Write each line out a second time, exactly as shown below.

=== Data for processing ===

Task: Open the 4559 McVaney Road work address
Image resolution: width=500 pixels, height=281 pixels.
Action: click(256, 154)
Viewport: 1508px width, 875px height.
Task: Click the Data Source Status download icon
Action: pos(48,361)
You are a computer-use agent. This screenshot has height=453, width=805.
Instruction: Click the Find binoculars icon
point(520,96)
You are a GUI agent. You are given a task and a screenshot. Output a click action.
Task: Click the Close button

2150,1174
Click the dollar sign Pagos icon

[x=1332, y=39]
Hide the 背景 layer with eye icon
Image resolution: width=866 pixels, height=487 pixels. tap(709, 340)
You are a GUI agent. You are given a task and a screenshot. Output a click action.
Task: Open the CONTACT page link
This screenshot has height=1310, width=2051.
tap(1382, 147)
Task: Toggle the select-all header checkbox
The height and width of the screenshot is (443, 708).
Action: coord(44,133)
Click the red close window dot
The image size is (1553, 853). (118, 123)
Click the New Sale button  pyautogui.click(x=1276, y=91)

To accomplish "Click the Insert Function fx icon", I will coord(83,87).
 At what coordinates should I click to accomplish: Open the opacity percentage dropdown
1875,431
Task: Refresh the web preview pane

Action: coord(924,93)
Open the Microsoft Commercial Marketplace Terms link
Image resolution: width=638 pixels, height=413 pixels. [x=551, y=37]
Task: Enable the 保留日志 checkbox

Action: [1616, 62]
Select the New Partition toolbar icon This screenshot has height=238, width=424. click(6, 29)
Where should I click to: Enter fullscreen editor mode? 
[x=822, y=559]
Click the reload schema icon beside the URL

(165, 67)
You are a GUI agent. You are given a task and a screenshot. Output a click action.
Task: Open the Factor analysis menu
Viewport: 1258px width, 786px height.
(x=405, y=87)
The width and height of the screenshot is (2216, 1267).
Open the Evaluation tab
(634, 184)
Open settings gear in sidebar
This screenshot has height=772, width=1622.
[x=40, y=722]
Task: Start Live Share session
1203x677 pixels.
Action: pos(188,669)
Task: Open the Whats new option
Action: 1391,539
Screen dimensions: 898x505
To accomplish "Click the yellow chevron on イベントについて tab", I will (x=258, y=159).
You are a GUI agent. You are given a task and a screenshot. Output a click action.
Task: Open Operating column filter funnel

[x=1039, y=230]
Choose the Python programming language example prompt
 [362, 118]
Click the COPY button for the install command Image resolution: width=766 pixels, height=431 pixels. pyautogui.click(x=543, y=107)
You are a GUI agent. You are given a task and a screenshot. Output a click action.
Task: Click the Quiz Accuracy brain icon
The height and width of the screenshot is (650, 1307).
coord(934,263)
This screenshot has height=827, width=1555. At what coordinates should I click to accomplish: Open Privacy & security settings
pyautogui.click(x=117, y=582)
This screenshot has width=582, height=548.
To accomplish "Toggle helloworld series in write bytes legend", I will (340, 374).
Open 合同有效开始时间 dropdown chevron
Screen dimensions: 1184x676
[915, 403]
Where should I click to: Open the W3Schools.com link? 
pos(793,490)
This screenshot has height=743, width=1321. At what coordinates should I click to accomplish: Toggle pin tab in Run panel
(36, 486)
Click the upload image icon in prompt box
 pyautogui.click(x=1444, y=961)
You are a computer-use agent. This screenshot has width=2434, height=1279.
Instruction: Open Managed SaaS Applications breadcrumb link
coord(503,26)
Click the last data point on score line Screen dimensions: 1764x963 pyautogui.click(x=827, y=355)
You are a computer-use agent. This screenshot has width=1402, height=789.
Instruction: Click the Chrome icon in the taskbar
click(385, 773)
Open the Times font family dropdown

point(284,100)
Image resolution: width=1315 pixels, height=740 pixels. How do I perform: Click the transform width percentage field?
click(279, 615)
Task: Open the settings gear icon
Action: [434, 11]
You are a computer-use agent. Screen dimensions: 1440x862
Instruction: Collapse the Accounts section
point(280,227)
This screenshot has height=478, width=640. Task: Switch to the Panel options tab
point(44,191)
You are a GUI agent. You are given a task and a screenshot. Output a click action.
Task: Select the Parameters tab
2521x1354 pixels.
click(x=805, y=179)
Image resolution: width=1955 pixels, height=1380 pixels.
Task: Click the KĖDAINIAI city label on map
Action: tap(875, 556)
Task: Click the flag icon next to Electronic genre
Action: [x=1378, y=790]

===

**Response for this exercise:**
Task: Open the 4559 McVaney Road work address
Image resolution: width=500 pixels, height=281 pixels.
Action: click(256, 154)
Viewport: 1508px width, 875px height.
Task: Click the Data Source Status download icon
Action: pos(48,361)
You are a computer-use agent. This screenshot has height=453, width=805.
Instruction: Click the Find binoculars icon
point(520,96)
You are a GUI agent. You are given a task and a screenshot. Output a click action.
Task: Click the Close button

2150,1174
Click the dollar sign Pagos icon

[x=1332, y=39]
Hide the 背景 layer with eye icon
Image resolution: width=866 pixels, height=487 pixels. tap(709, 340)
You are a GUI agent. You are given a task and a screenshot. Output a click action.
Task: Open the CONTACT page link
This screenshot has height=1310, width=2051.
tap(1382, 147)
Task: Toggle the select-all header checkbox
The height and width of the screenshot is (443, 708).
Action: coord(44,133)
Click the red close window dot
The image size is (1553, 853). (118, 123)
Click the New Sale button  pyautogui.click(x=1276, y=91)

To accomplish "Click the Insert Function fx icon", I will coord(83,87).
 At what coordinates should I click to accomplish: Open the opacity percentage dropdown
1875,431
Task: Refresh the web preview pane

Action: coord(924,93)
Open the Microsoft Commercial Marketplace Terms link
Image resolution: width=638 pixels, height=413 pixels. [x=551, y=37]
Task: Enable the 保留日志 checkbox

Action: [1616, 62]
Select the New Partition toolbar icon This screenshot has height=238, width=424. click(6, 29)
Where should I click to: Enter fullscreen editor mode? 
[x=822, y=559]
Click the reload schema icon beside the URL

(165, 67)
You are a GUI agent. You are given a task and a screenshot. Output a click action.
Task: Open the Factor analysis menu
Viewport: 1258px width, 786px height.
(x=405, y=87)
The width and height of the screenshot is (2216, 1267).
Open the Evaluation tab
(634, 184)
Open settings gear in sidebar
This screenshot has height=772, width=1622.
[x=40, y=722]
Task: Start Live Share session
1203x677 pixels.
Action: pos(188,669)
Task: Open the Whats new option
Action: 1391,539
Screen dimensions: 898x505
To accomplish "Click the yellow chevron on イベントについて tab", I will (x=258, y=159).
You are a GUI agent. You are given a task and a screenshot. Output a click action.
Task: Open Operating column filter funnel

[x=1039, y=230]
Choose the Python programming language example prompt
 [362, 118]
Click the COPY button for the install command Image resolution: width=766 pixels, height=431 pixels. pyautogui.click(x=543, y=107)
You are a GUI agent. You are given a task and a screenshot. Output a click action.
Task: Click the Quiz Accuracy brain icon
The height and width of the screenshot is (650, 1307).
coord(934,263)
This screenshot has height=827, width=1555. At what coordinates should I click to accomplish: Open Privacy & security settings
pyautogui.click(x=117, y=582)
This screenshot has width=582, height=548.
To accomplish "Toggle helloworld series in write bytes legend", I will (340, 374).
Open 合同有效开始时间 dropdown chevron
Screen dimensions: 1184x676
[915, 403]
Where should I click to: Open the W3Schools.com link? 
pos(793,490)
This screenshot has height=743, width=1321. At what coordinates should I click to accomplish: Toggle pin tab in Run panel
(36, 486)
Click the upload image icon in prompt box
 pyautogui.click(x=1444, y=961)
You are a computer-use agent. This screenshot has width=2434, height=1279.
Instruction: Open Managed SaaS Applications breadcrumb link
coord(503,26)
Click the last data point on score line Screen dimensions: 1764x963 pyautogui.click(x=827, y=355)
You are a computer-use agent. This screenshot has width=1402, height=789.
Instruction: Click the Chrome icon in the taskbar
click(385, 773)
Open the Times font family dropdown

point(284,100)
Image resolution: width=1315 pixels, height=740 pixels. How do I perform: Click the transform width percentage field?
click(279, 615)
Task: Open the settings gear icon
Action: [434, 11]
You are a computer-use agent. Screen dimensions: 1440x862
Instruction: Collapse the Accounts section
point(280,227)
This screenshot has height=478, width=640. Task: Switch to the Panel options tab
point(44,191)
You are a GUI agent. You are given a task and a screenshot. Output a click action.
Task: Select the Parameters tab
2521x1354 pixels.
click(x=805, y=179)
Image resolution: width=1955 pixels, height=1380 pixels.
Task: Click the KĖDAINIAI city label on map
Action: tap(875, 556)
Task: Click the flag icon next to Electronic genre
Action: [x=1378, y=790]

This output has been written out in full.